She assumed it was for one of the children, as usual, and made no effort to answer. She dropped the clothes on the garage floor, and walked back into the kitchen while it was still ringing. And finally, sounding exasperated, she answered.

“Yes?”

“Hello?” The male voice was unfamiliar and sounded like a grown-up, although lately the boys who called Jessica were sounding a lot more like men than children.

“I'm sorry. Who is this?”

“It's Paul Ward. I was calling for Mrs. Taylor.” Her heart skipped a beat as he said it, and she sat down at the kitchen table.

“Paul …it's me…. How are you?” All she could think about was his face covered in tears as he left the podium at Saint Ignatius.

“Numb, I think. Someone said you were there yesterday. I'm sorry I didn't see you.” The crew of the Sea Star had flown back for the service, out of respect for Paul, and one of the stewardesses had told Paul she'd seen her.

“I didn't expect you to. It was a beautiful service. Paul …I'm so sorry. … I don't know what to say.” She truly didn't, and she was so surprised to hear him. She hadn't expected him to call her.
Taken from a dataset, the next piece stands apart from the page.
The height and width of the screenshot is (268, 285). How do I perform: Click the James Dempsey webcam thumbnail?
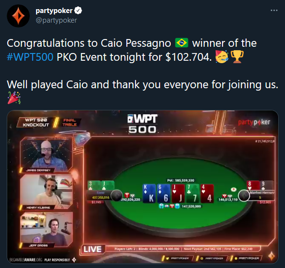point(47,155)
“I got your letter … it was wonderful. And the picture.” She could hear that he was crying. “I love it. How are you?” he asked, trying to regain some normalcy. He had wanted to thank her for coming, and for writing to him. But now that he was talking to her, he felt overwhelmed with emotion. He knew how kind she was, and her gentle ways, and reaching out to her somehow made him feel more vulnerable than he had in days. He still hadn't absorbed what had happened. He felt stricken.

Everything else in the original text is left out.